Set task
Put each line of the listing below into a JSON list of strings, one string per line, and leave out the blank lines.

Entries provided
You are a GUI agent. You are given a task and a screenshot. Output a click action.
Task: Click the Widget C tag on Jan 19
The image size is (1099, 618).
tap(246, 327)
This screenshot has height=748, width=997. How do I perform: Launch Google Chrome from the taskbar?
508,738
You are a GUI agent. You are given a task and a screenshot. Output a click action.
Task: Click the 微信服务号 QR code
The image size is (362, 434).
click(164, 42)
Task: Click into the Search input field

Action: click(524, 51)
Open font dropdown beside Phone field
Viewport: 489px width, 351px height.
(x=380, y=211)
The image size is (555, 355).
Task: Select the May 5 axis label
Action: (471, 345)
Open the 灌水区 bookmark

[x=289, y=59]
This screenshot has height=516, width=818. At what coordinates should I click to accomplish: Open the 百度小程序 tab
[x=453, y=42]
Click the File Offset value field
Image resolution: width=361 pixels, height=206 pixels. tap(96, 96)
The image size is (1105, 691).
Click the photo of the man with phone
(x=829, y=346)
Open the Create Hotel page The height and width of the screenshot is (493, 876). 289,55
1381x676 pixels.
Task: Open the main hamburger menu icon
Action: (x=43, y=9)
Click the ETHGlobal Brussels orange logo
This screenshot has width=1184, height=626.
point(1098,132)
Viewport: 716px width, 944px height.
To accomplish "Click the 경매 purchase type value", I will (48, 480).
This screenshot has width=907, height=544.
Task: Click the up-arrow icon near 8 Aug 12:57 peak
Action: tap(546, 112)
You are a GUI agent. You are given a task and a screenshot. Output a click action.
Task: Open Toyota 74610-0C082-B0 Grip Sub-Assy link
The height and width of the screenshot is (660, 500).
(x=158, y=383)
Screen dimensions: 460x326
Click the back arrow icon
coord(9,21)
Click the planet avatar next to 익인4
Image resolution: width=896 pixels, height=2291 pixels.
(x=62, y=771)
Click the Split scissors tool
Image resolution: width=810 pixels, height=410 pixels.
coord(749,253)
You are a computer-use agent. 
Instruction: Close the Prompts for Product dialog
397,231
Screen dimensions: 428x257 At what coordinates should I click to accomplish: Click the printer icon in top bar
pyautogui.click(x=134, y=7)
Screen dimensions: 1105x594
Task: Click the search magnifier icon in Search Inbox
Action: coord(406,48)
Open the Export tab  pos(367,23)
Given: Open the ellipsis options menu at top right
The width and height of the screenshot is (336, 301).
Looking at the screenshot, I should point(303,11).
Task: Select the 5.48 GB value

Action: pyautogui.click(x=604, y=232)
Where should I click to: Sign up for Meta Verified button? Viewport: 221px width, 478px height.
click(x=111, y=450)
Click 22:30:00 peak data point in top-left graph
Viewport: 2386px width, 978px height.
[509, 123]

Solution below
[
  "You are a GUI agent. You are given a task and a screenshot. Output a click action.",
  "Task: Click the Widget C tag on Jan 19",
  "The image size is (1099, 618).",
  "tap(246, 327)",
  "This screenshot has height=748, width=997. How do I perform: Launch Google Chrome from the taskbar?",
  "508,738",
  "You are a GUI agent. You are given a task and a screenshot. Output a click action.",
  "Task: Click the 微信服务号 QR code",
  "The image size is (362, 434).",
  "click(164, 42)",
  "Task: Click into the Search input field",
  "Action: click(524, 51)",
  "Open font dropdown beside Phone field",
  "Viewport: 489px width, 351px height.",
  "(x=380, y=211)",
  "The image size is (555, 355).",
  "Task: Select the May 5 axis label",
  "Action: (471, 345)",
  "Open the 灌水区 bookmark",
  "[x=289, y=59]",
  "This screenshot has height=516, width=818. At what coordinates should I click to accomplish: Open the 百度小程序 tab",
  "[x=453, y=42]",
  "Click the File Offset value field",
  "Image resolution: width=361 pixels, height=206 pixels. tap(96, 96)",
  "The image size is (1105, 691).",
  "Click the photo of the man with phone",
  "(x=829, y=346)",
  "Open the Create Hotel page The height and width of the screenshot is (493, 876). 289,55",
  "1381x676 pixels.",
  "Task: Open the main hamburger menu icon",
  "Action: (x=43, y=9)",
  "Click the ETHGlobal Brussels orange logo",
  "This screenshot has width=1184, height=626.",
  "point(1098,132)",
  "Viewport: 716px width, 944px height.",
  "To accomplish \"Click the 경매 purchase type value\", I will (48, 480).",
  "This screenshot has width=907, height=544.",
  "Task: Click the up-arrow icon near 8 Aug 12:57 peak",
  "Action: tap(546, 112)",
  "You are a GUI agent. You are given a task and a screenshot. Output a click action.",
  "Task: Open Toyota 74610-0C082-B0 Grip Sub-Assy link",
  "The height and width of the screenshot is (660, 500).",
  "(x=158, y=383)",
  "Screen dimensions: 460x326",
  "Click the back arrow icon",
  "coord(9,21)",
  "Click the planet avatar next to 익인4",
  "Image resolution: width=896 pixels, height=2291 pixels.",
  "(x=62, y=771)",
  "Click the Split scissors tool",
  "Image resolution: width=810 pixels, height=410 pixels.",
  "coord(749,253)",
  "You are a computer-use agent. ",
  "Instruction: Close the Prompts for Product dialog",
  "397,231",
  "Screen dimensions: 428x257 At what coordinates should I click to accomplish: Click the printer icon in top bar",
  "pyautogui.click(x=134, y=7)",
  "Screen dimensions: 1105x594",
  "Task: Click the search magnifier icon in Search Inbox",
  "Action: coord(406,48)",
  "Open the Export tab  pos(367,23)",
  "Given: Open the ellipsis options menu at top right",
  "The width and height of the screenshot is (336, 301).",
  "Looking at the screenshot, I should point(303,11).",
  "Task: Select the 5.48 GB value",
  "Action: pyautogui.click(x=604, y=232)",
  "Where should I click to: Sign up for Meta Verified button? Viewport: 221px width, 478px height.",
  "click(x=111, y=450)",
  "Click 22:30:00 peak data point in top-left graph",
  "Viewport: 2386px width, 978px height.",
  "[509, 123]"
]